_Written problem:_
Please copy the material below word for word, from the line with "Given: Go to the next record arrow" to the line with "Screen dimensions: 1024x483", including both of those lines and nothing else.

_Exercise data:_
^^^^

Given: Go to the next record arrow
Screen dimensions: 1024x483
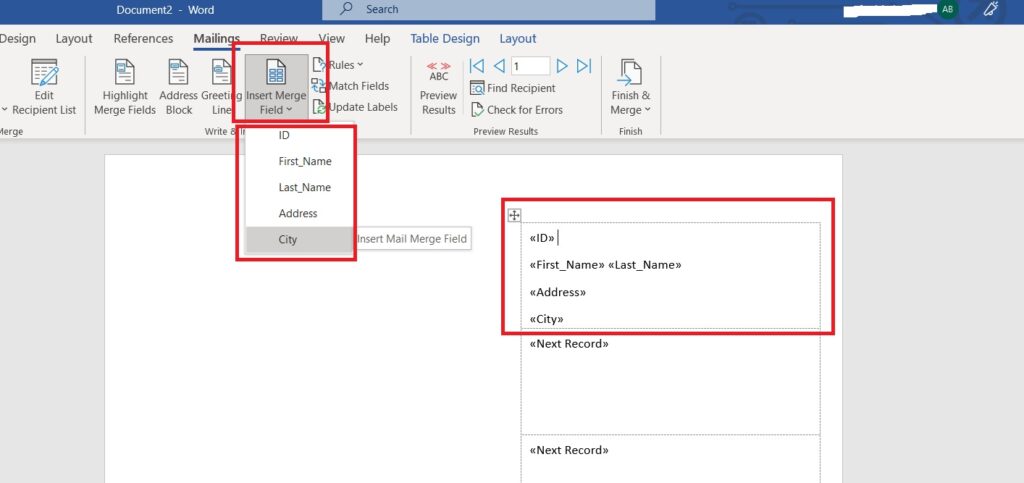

^^^^

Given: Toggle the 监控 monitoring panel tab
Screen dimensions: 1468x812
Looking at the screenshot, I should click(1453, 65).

^^^^

_Full answer:_
Given: Go to the next record arrow
Screen dimensions: 1024x483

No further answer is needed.